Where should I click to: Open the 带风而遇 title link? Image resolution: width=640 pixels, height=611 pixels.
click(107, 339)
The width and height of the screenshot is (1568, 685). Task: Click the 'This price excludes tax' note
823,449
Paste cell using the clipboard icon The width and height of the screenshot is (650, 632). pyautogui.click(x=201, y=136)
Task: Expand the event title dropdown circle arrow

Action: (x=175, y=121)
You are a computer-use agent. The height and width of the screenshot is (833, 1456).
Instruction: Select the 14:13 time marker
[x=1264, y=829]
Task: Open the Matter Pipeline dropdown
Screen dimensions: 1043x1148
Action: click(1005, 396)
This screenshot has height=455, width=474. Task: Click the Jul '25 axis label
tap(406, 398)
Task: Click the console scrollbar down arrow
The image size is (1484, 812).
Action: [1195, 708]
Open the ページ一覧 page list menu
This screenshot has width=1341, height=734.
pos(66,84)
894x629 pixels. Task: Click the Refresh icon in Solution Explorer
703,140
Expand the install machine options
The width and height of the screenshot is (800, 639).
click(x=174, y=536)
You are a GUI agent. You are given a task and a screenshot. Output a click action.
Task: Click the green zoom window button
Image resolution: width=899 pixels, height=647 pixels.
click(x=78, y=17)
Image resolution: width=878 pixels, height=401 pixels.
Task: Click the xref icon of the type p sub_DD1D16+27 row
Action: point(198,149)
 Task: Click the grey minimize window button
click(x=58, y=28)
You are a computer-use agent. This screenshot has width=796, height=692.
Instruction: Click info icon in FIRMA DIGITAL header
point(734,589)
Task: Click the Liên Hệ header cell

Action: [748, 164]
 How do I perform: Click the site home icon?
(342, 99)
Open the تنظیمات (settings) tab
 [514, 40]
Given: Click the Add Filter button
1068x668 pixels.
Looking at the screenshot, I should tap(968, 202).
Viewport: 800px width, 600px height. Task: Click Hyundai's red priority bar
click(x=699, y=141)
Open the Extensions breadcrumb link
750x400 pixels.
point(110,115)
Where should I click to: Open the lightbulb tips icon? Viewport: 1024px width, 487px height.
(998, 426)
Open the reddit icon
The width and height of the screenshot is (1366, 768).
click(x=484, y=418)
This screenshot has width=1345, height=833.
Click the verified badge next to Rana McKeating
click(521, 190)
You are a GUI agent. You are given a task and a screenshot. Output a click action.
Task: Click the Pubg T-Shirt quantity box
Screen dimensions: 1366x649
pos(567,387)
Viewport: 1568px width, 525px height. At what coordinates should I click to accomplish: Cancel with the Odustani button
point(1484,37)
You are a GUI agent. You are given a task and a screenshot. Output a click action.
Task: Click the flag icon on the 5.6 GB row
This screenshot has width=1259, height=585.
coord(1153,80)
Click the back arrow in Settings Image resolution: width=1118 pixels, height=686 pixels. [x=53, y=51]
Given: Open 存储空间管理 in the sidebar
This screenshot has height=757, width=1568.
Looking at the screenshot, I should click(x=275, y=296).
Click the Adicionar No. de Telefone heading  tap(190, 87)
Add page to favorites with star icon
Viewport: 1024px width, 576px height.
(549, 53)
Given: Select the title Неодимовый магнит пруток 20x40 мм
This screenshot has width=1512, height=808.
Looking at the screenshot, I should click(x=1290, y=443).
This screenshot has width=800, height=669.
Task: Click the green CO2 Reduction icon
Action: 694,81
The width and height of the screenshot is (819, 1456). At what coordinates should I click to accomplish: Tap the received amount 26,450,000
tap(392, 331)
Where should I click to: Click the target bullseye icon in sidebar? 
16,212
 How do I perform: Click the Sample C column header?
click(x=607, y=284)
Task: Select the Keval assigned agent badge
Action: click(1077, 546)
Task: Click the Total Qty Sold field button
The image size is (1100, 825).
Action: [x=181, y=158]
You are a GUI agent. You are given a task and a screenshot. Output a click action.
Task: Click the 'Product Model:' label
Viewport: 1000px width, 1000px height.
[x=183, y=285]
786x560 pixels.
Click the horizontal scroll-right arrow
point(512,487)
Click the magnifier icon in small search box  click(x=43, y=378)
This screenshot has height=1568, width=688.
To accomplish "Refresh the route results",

■ **THE TASK**
Nothing may be left out: return each entry exactly as it reads.

■ **ANSWER BELOW**
Where should I click to: Open the 带风而遇 title link? Image resolution: width=640 pixels, height=611 pixels.
click(107, 339)
The width and height of the screenshot is (1568, 685). Task: Click the 'This price excludes tax' note
823,449
Paste cell using the clipboard icon The width and height of the screenshot is (650, 632). pyautogui.click(x=201, y=136)
Task: Expand the event title dropdown circle arrow

Action: (x=175, y=121)
You are a computer-use agent. The height and width of the screenshot is (833, 1456).
Instruction: Select the 14:13 time marker
[x=1264, y=829]
Task: Open the Matter Pipeline dropdown
Screen dimensions: 1043x1148
Action: click(1005, 396)
This screenshot has height=455, width=474. Task: Click the Jul '25 axis label
tap(406, 398)
Task: Click the console scrollbar down arrow
The image size is (1484, 812).
Action: [1195, 708]
Open the ページ一覧 page list menu
This screenshot has width=1341, height=734.
pos(66,84)
894x629 pixels. Task: Click the Refresh icon in Solution Explorer
703,140
Expand the install machine options
The width and height of the screenshot is (800, 639).
click(x=174, y=536)
You are a GUI agent. You are given a task and a screenshot. Output a click action.
Task: Click the green zoom window button
Image resolution: width=899 pixels, height=647 pixels.
click(x=78, y=17)
Image resolution: width=878 pixels, height=401 pixels.
Task: Click the xref icon of the type p sub_DD1D16+27 row
Action: point(198,149)
 Task: Click the grey minimize window button
click(x=58, y=28)
You are a computer-use agent. This screenshot has width=796, height=692.
Instruction: Click info icon in FIRMA DIGITAL header
point(734,589)
Task: Click the Liên Hệ header cell

Action: [748, 164]
 How do I perform: Click the site home icon?
(342, 99)
Open the تنظیمات (settings) tab
 [514, 40]
Given: Click the Add Filter button
1068x668 pixels.
Looking at the screenshot, I should tap(968, 202).
Viewport: 800px width, 600px height. Task: Click Hyundai's red priority bar
click(x=699, y=141)
Open the Extensions breadcrumb link
750x400 pixels.
point(110,115)
Where should I click to: Open the lightbulb tips icon? Viewport: 1024px width, 487px height.
(998, 426)
Open the reddit icon
The width and height of the screenshot is (1366, 768).
click(x=484, y=418)
This screenshot has width=1345, height=833.
Click the verified badge next to Rana McKeating
click(521, 190)
You are a GUI agent. You are given a task and a screenshot. Output a click action.
Task: Click the Pubg T-Shirt quantity box
Screen dimensions: 1366x649
pos(567,387)
Viewport: 1568px width, 525px height. At what coordinates should I click to accomplish: Cancel with the Odustani button
point(1484,37)
You are a GUI agent. You are given a task and a screenshot. Output a click action.
Task: Click the flag icon on the 5.6 GB row
This screenshot has width=1259, height=585.
coord(1153,80)
Click the back arrow in Settings Image resolution: width=1118 pixels, height=686 pixels. [x=53, y=51]
Given: Open 存储空间管理 in the sidebar
This screenshot has height=757, width=1568.
Looking at the screenshot, I should click(x=275, y=296).
Click the Adicionar No. de Telefone heading  tap(190, 87)
Add page to favorites with star icon
Viewport: 1024px width, 576px height.
(549, 53)
Given: Select the title Неодимовый магнит пруток 20x40 мм
This screenshot has width=1512, height=808.
Looking at the screenshot, I should click(x=1290, y=443).
This screenshot has width=800, height=669.
Task: Click the green CO2 Reduction icon
Action: 694,81
The width and height of the screenshot is (819, 1456). At what coordinates should I click to accomplish: Tap the received amount 26,450,000
tap(392, 331)
Where should I click to: Click the target bullseye icon in sidebar? 
16,212
 How do I perform: Click the Sample C column header?
click(x=607, y=284)
Task: Select the Keval assigned agent badge
Action: click(1077, 546)
Task: Click the Total Qty Sold field button
The image size is (1100, 825).
Action: [x=181, y=158]
You are a GUI agent. You are given a task and a screenshot. Output a click action.
Task: Click the 'Product Model:' label
Viewport: 1000px width, 1000px height.
[x=183, y=285]
786x560 pixels.
Click the horizontal scroll-right arrow
point(512,487)
Click the magnifier icon in small search box  click(x=43, y=378)
This screenshot has height=1568, width=688.
To accomplish "Refresh the route results",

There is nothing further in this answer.